運動量が気になる方に5-ALA(5-アミノレブリン酸)が効くメカニズム
5-ALA(5-アミノレブリン酸)については、血糖が高めの方、運動量が気になる方、眠りの質に満足していない方などの機能性表示食品としても利用されています。
解糖系やクエン酸回路で作られたNADHやFADH、水素、電子は、ミトコンドリアの内膜にある複合体蛋白と反応し、電子がミトコンドリア内膜と外膜の間にある膜間腔にあるシトクロームに渡されます。
ここでエネルギーが生じますが、このエネルギーを使って、マトリクスにある水素が膜間腔に出ていきます。
すると、膜間腔が水素でいっぱいになり、濃度勾配ができます。すると、ATP合成酵素のところで濃度勾配により、水素がマトリクス側に戻ってきます。
この時、ATPが発生してエネルギーが産生されます。
水素の濃度勾配をつくり、ATPを産生させ、エネルギーを作り出しているシトクロームは、加齢とともに低下してしまいます。

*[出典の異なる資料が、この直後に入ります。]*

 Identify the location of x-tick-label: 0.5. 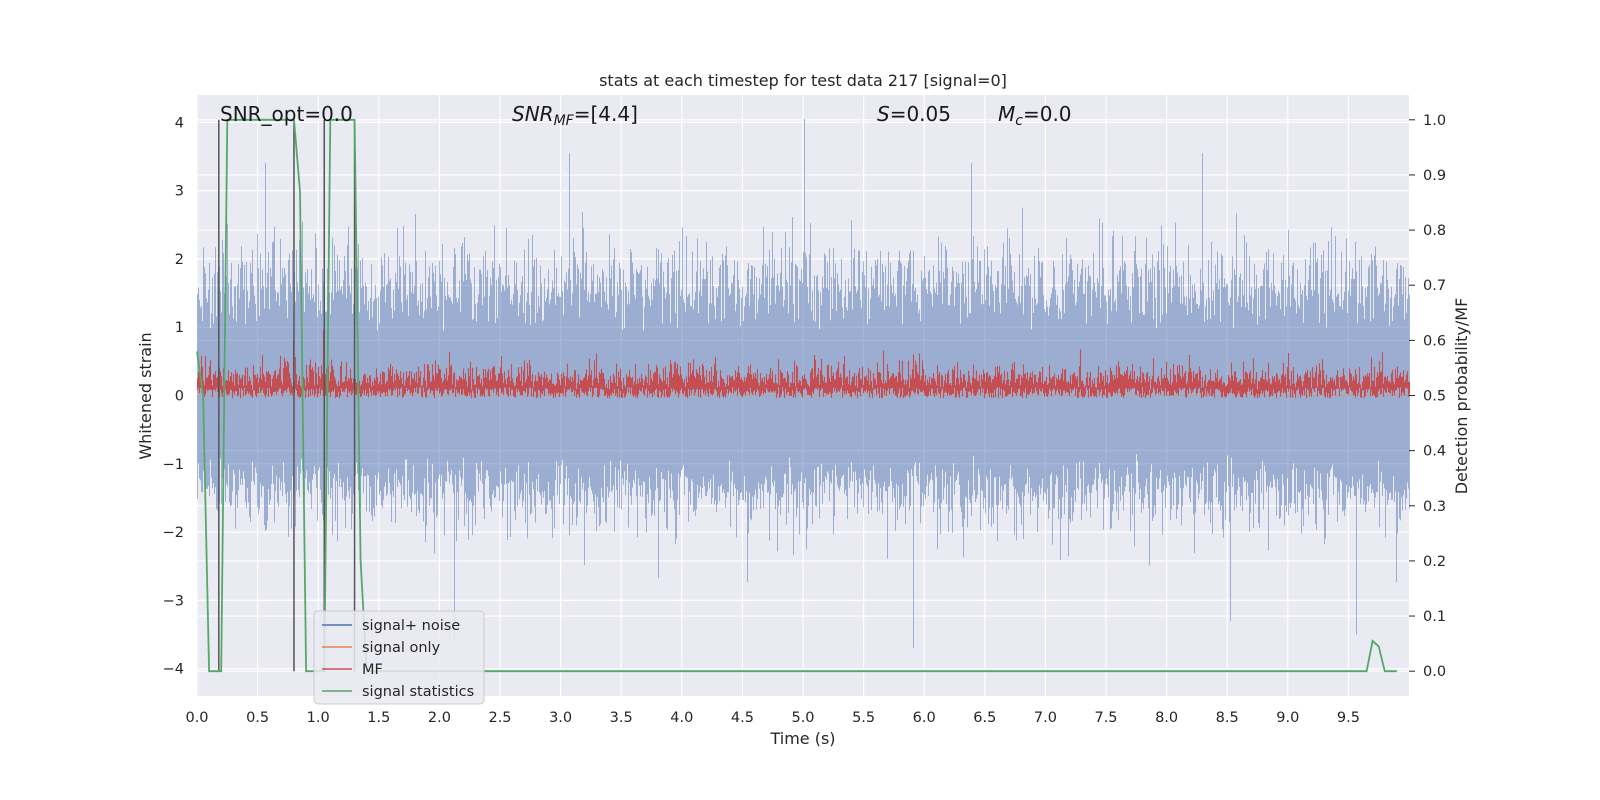
(258, 718).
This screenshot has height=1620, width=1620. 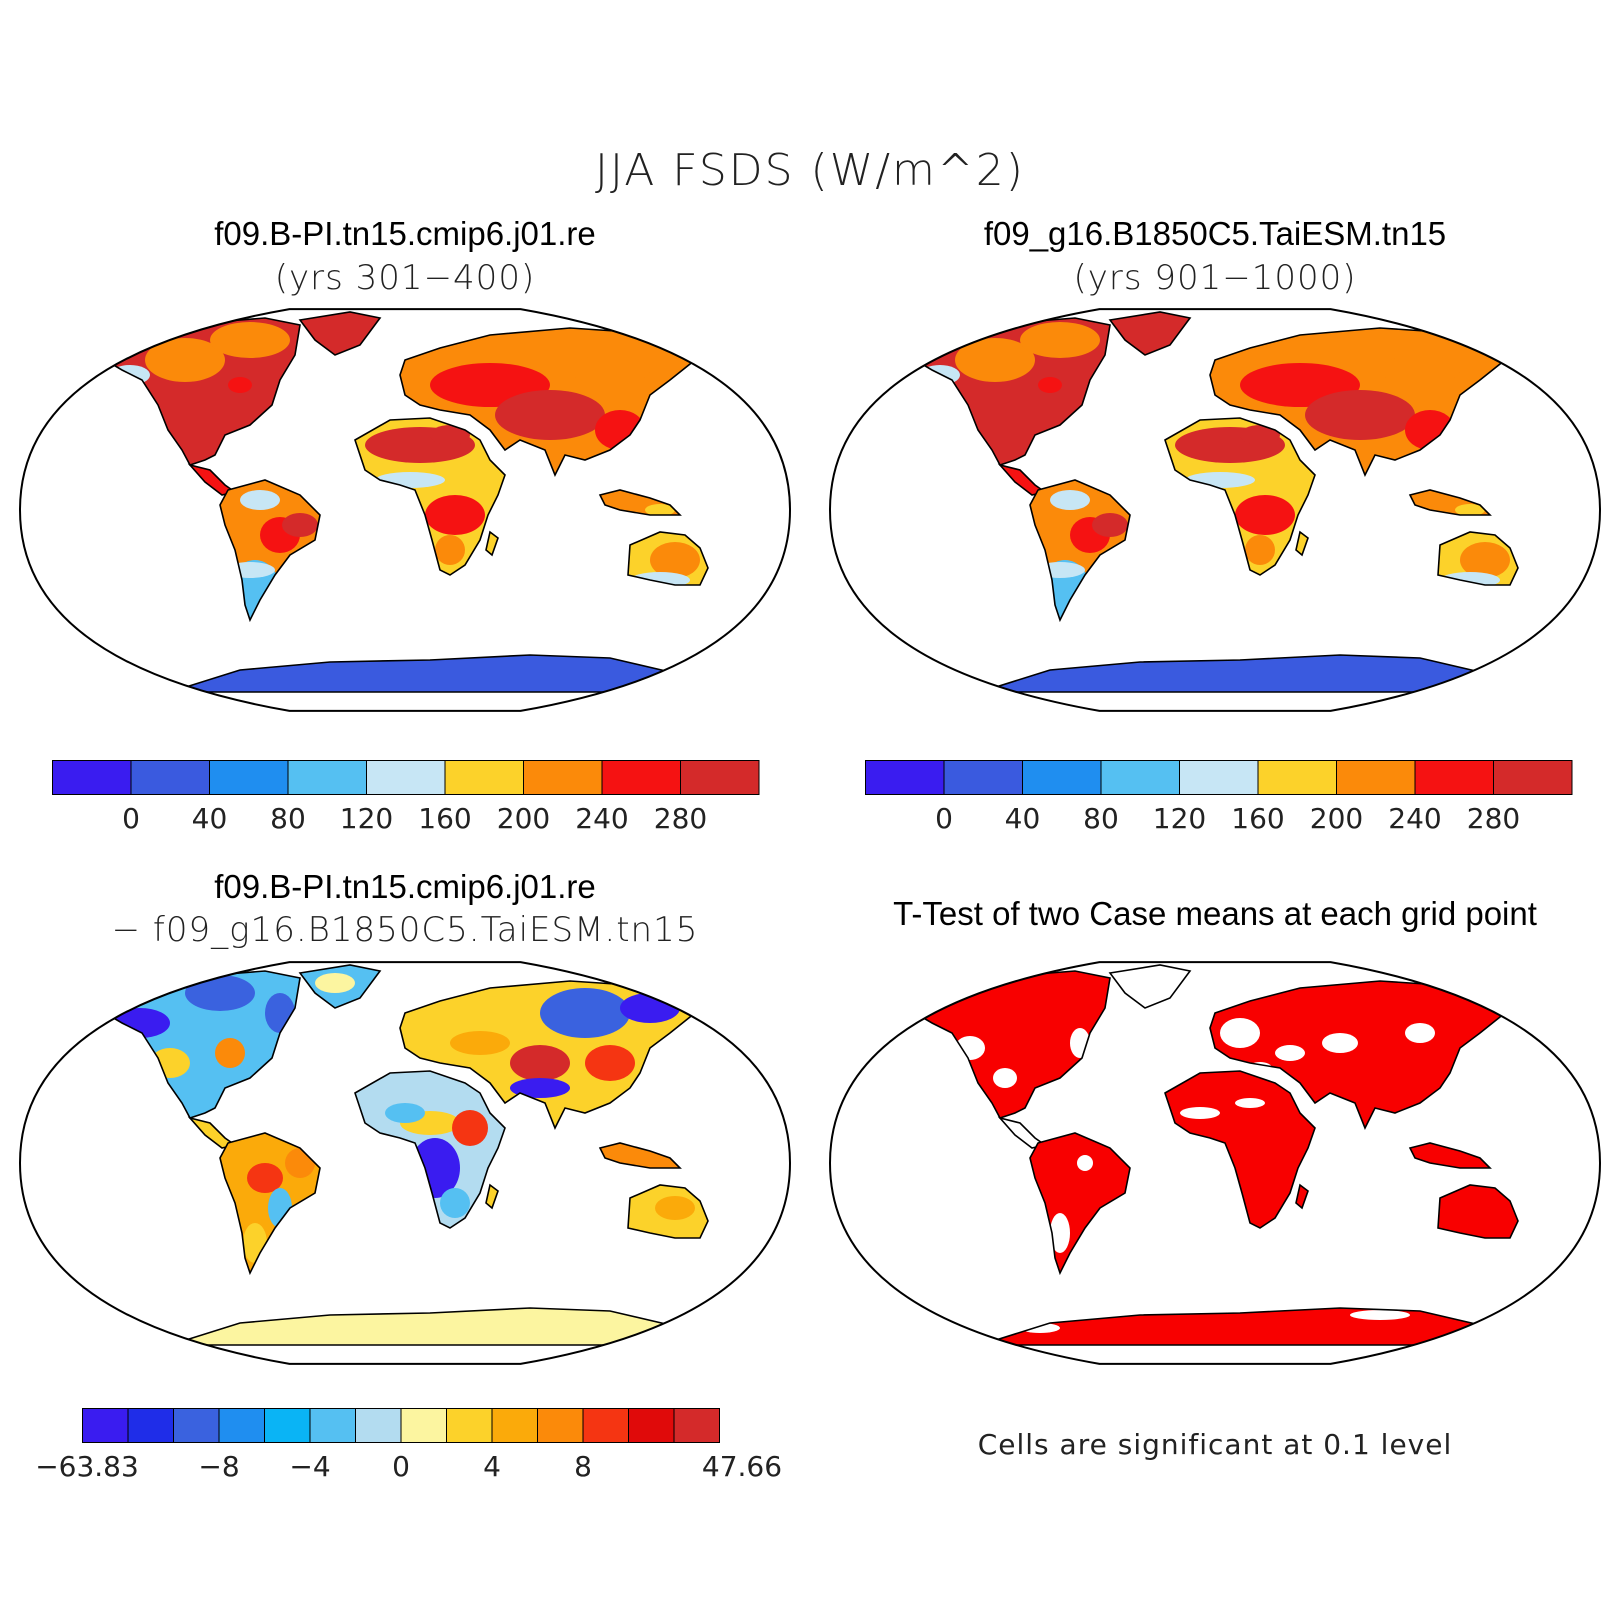 I want to click on colorbar-tick-label: 8, so click(x=583, y=1466).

このシトクロームの原料になっているのが、ヘムで、さらにヘムの原料になっているのが5-ALA(5-アミノレブリン酸)なのです。
そして、5-ALA(5-アミノレブリン酸)を摂取することで、このシトクロームの活性が高まることがわかっています。
さらに、5-ALA(5-アミノレブリン酸)からできたヘムは、筋肉のミオグロビンの原料にもなり、こうしたことから、5-ALA(5-アミノレブリン酸)は運動量の改善や抗疲労に効果が期待されているのです。
血糖が高めの方に5-ALA(5-アミノレブリン酸)が効くメカニズム
血糖値については、このように、ヒトの臨床試験も行われていて、糖負荷試験2時間値や、グリコアルブミン値が下がる、つまり血糖値を下げたという結果がでています。
実際の代謝においても、糖や脂質から、解糖系、β酸化、クエン酸回路を介して、ミトコンドリアの電子伝達系に入り、糖や脂質を消費させてATP、つまりエネルギーを産生する一連の代謝の中で、シトクロームの原料となる5-ALA(5-アミノレブリン酸)を摂取することで、電子伝達系をスムーズに回して、糖代謝、脂質代謝を効率よくしていくというメカニズムが成り立ちます。
このように、5-ALA(5-アミノレブリン酸)は、そのメカニズムから言うと、血糖値を下げることはもちろん、脂肪減少も期待できるのです。
眠りの質が気になる方に5-ALA(5-アミノレブリン酸)が効くメカニズム
眠りの質に対しても、無作為化二重盲検プラセボ対照試験が行われていて、睡眠の質の改善度スコアが有意に改善したという研究データがあります。
これは、5-ALA(5-アミノレブリン酸)を摂取することで、ヘムが作られ、そこからシトクロームが強化されることで、エネルギーの産生量があがり、セロトニンやトリプトファンが多くでき、メラトニンが十分に作られることで、睡眠の質の改善につながるのではないかと考えられています。